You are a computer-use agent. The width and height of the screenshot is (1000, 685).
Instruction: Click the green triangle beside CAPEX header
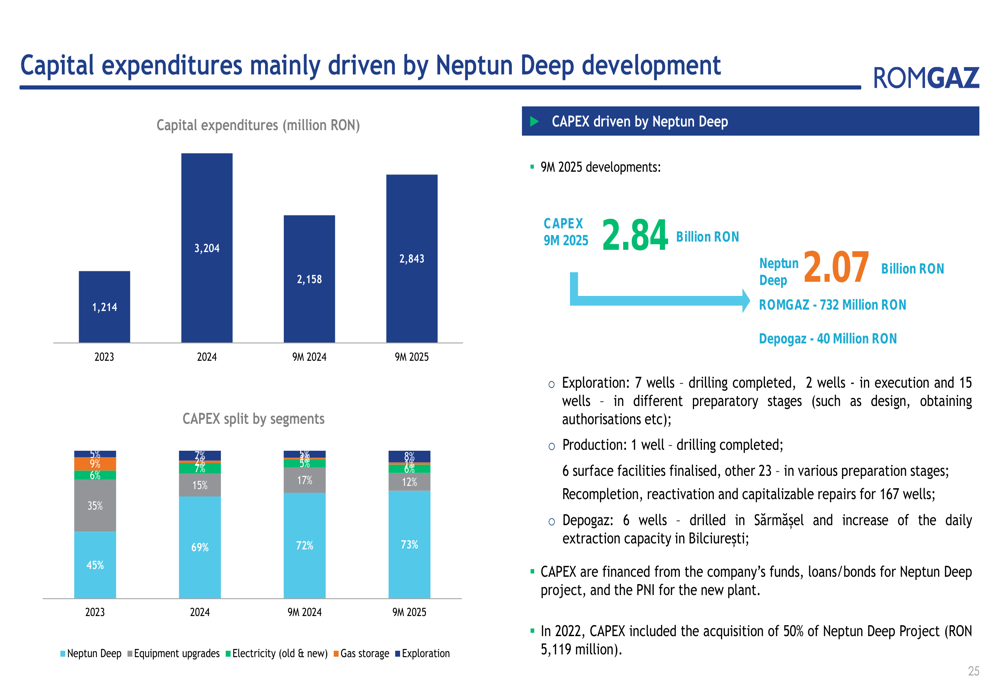[x=534, y=122]
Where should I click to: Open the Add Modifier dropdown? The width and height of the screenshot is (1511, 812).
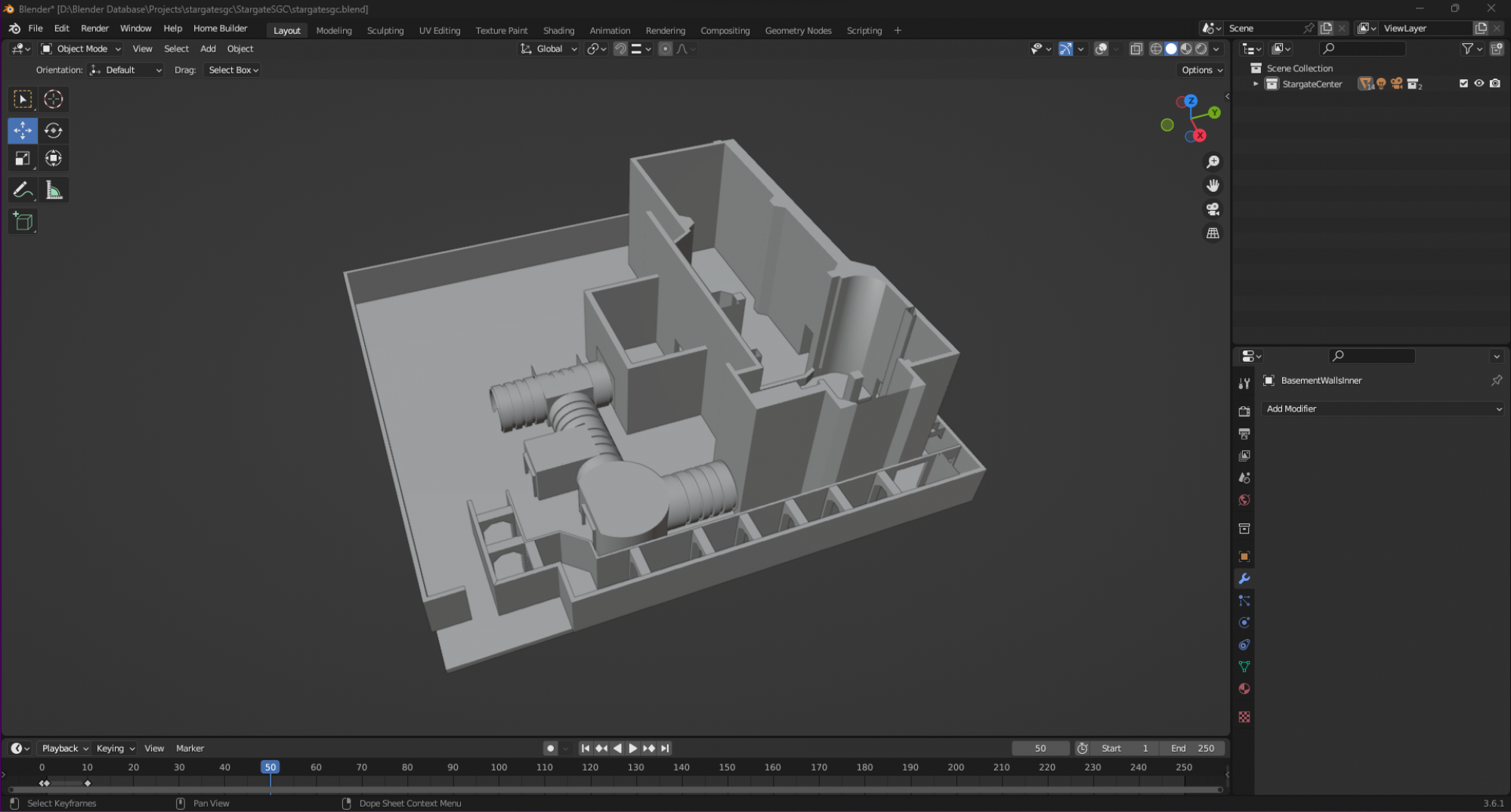coord(1383,409)
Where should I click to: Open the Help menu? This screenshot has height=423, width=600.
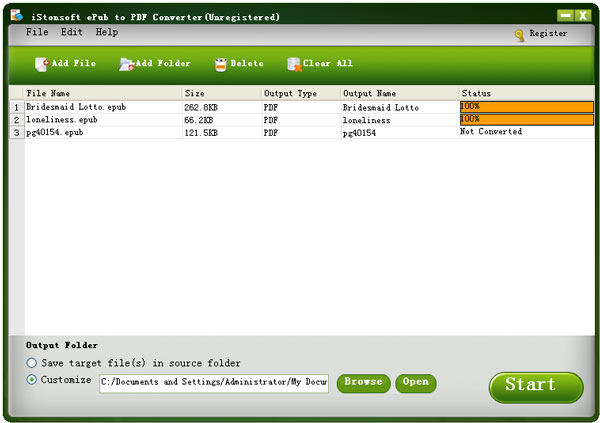coord(107,33)
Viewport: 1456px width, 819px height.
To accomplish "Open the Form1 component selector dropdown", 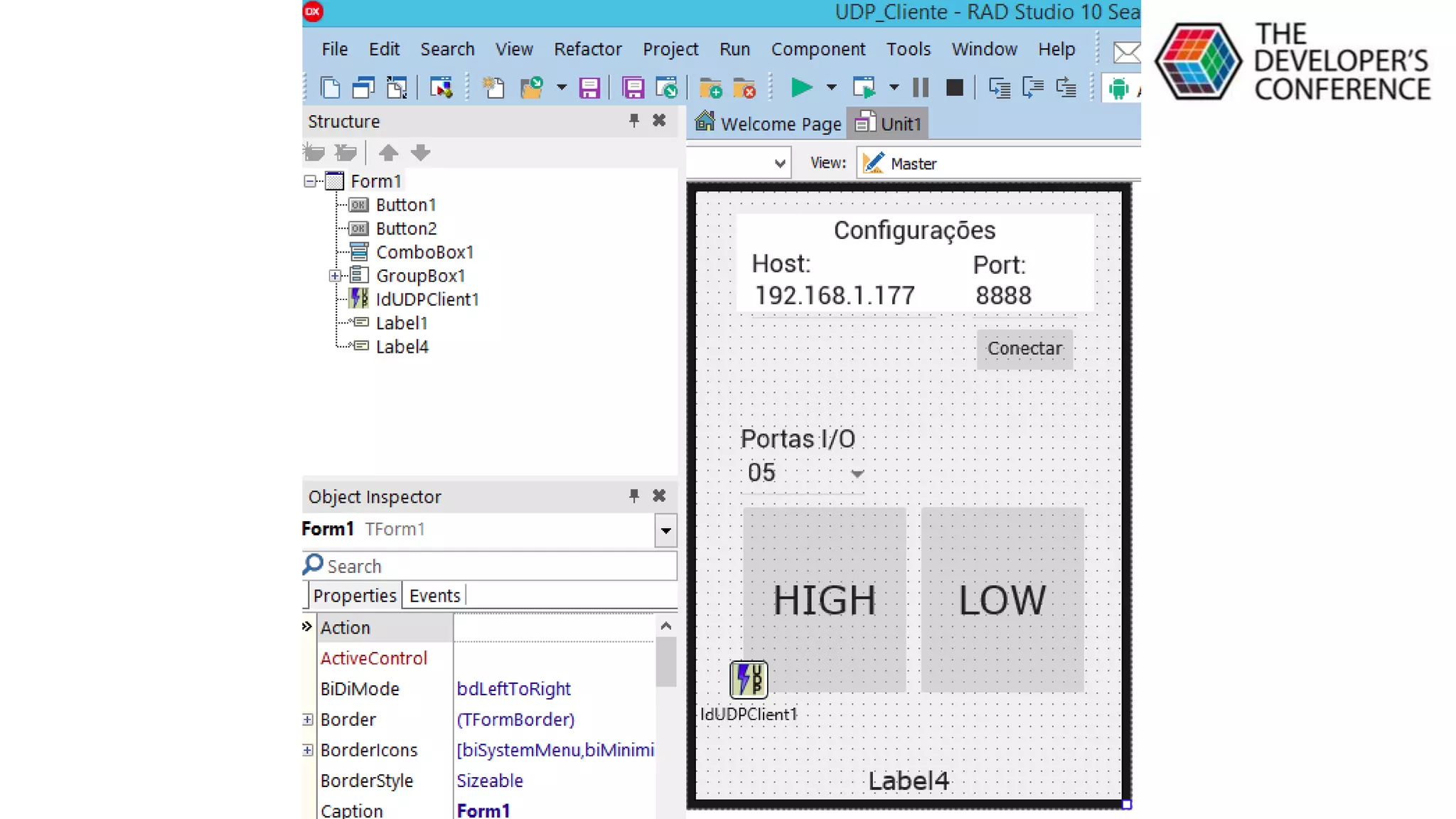I will pyautogui.click(x=665, y=530).

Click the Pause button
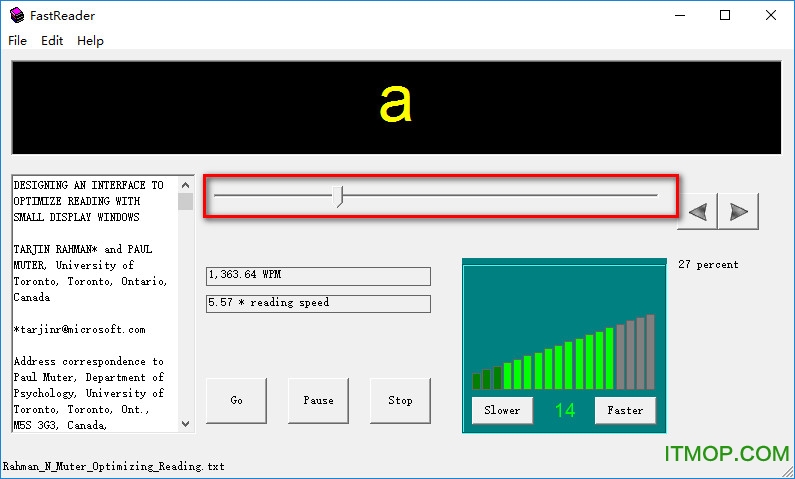(x=318, y=401)
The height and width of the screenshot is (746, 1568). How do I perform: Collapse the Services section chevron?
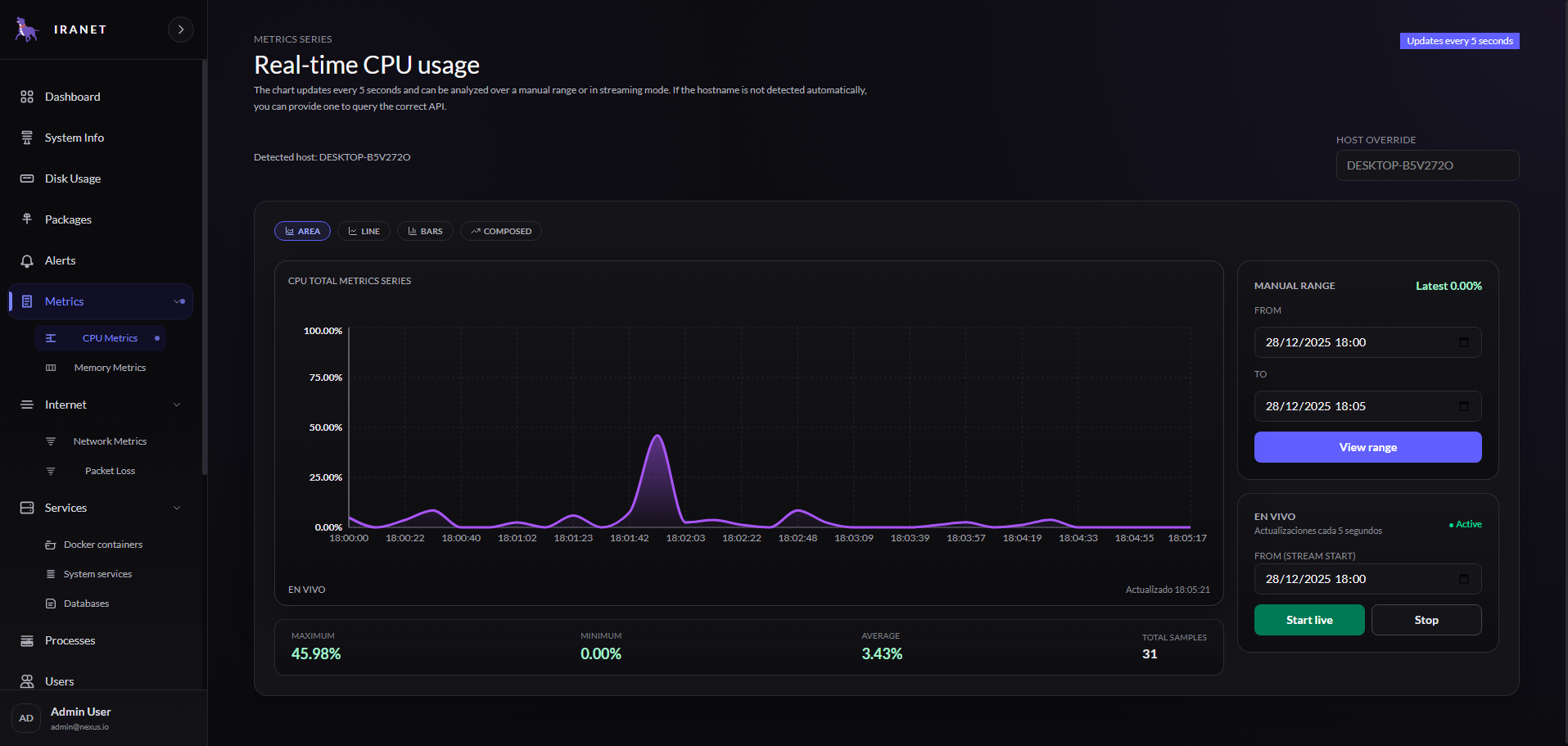pyautogui.click(x=177, y=508)
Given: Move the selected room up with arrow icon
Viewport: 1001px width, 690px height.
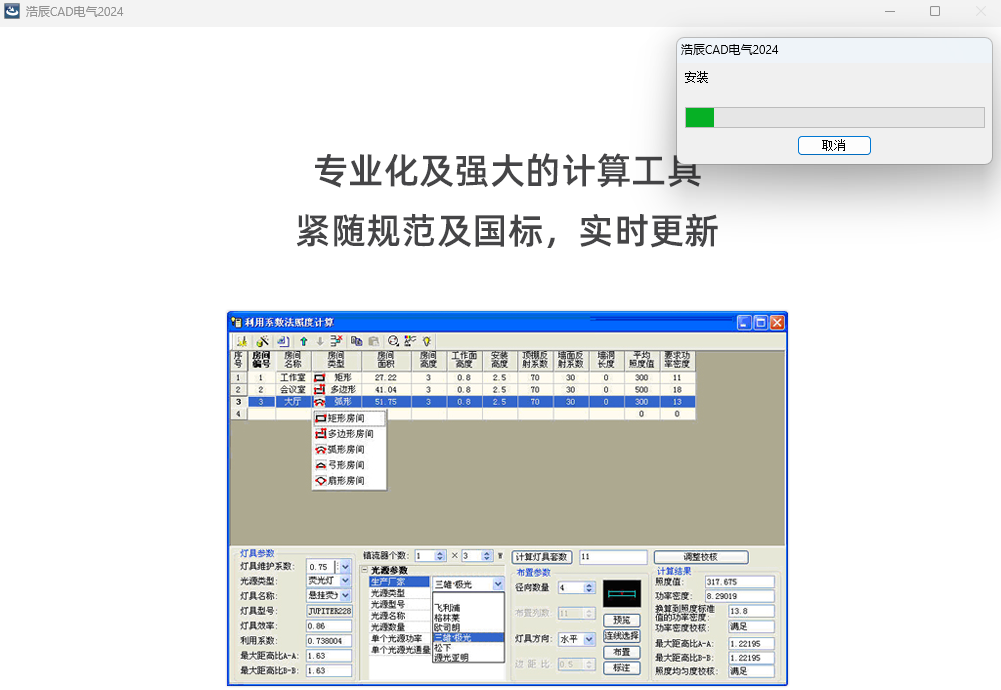Looking at the screenshot, I should coord(303,342).
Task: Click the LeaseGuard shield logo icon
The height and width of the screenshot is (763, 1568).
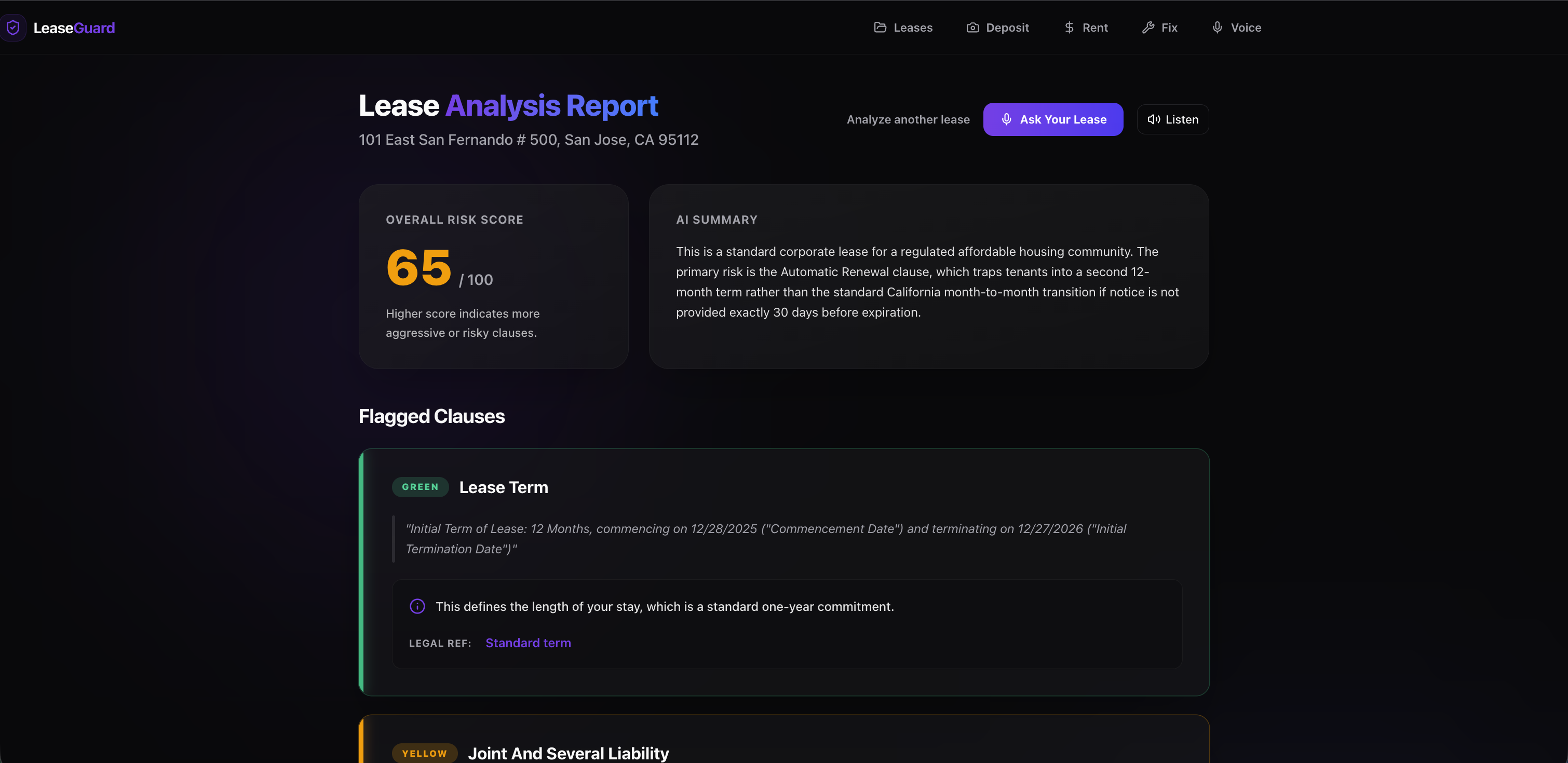Action: pos(13,28)
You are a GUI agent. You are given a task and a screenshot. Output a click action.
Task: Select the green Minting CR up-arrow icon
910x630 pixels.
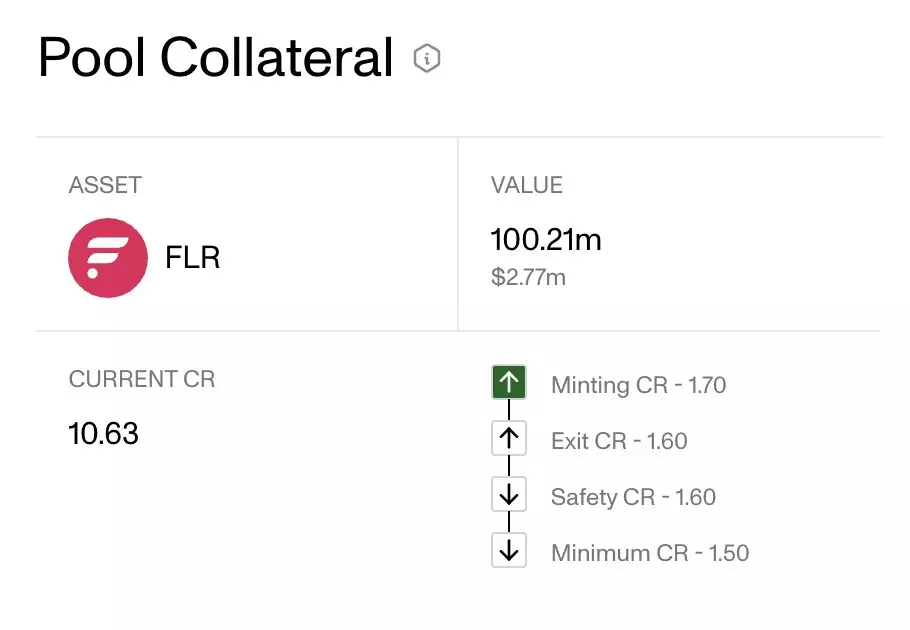point(509,382)
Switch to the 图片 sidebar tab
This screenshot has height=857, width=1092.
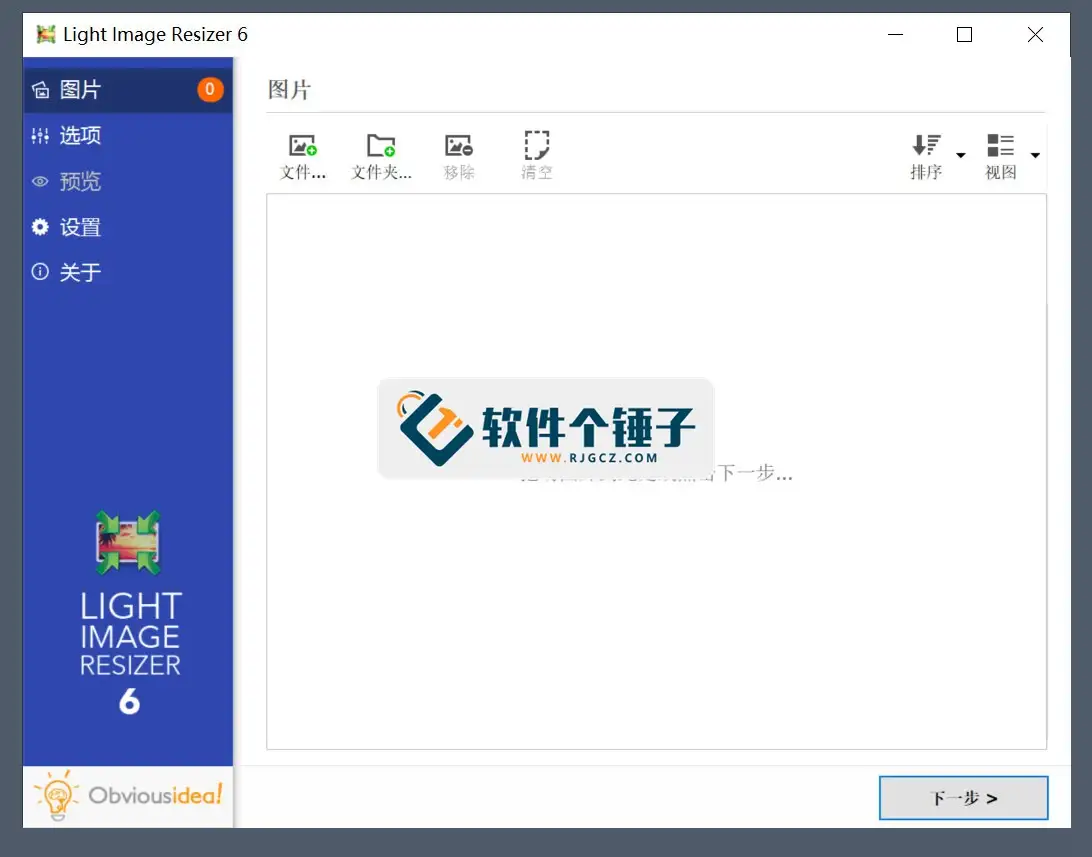tap(80, 90)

- - - - -

#### What this task involves
Copy out every line of the records, from the one containing "Given: Move the" down to the last, and leave the pictures out.

#### Full answer
Given: Move the selected room up with arrow icon
Viewport: 1001px width, 690px height.
Looking at the screenshot, I should coord(303,342).
Task: Click the LeaseGuard shield logo icon
The height and width of the screenshot is (763, 1568).
Action: pos(13,28)
You are a GUI agent. You are given a task and a screenshot. Output a click action.
Task: Select the green Minting CR up-arrow icon
910x630 pixels.
point(509,382)
Switch to the 图片 sidebar tab
This screenshot has height=857, width=1092.
tap(80, 90)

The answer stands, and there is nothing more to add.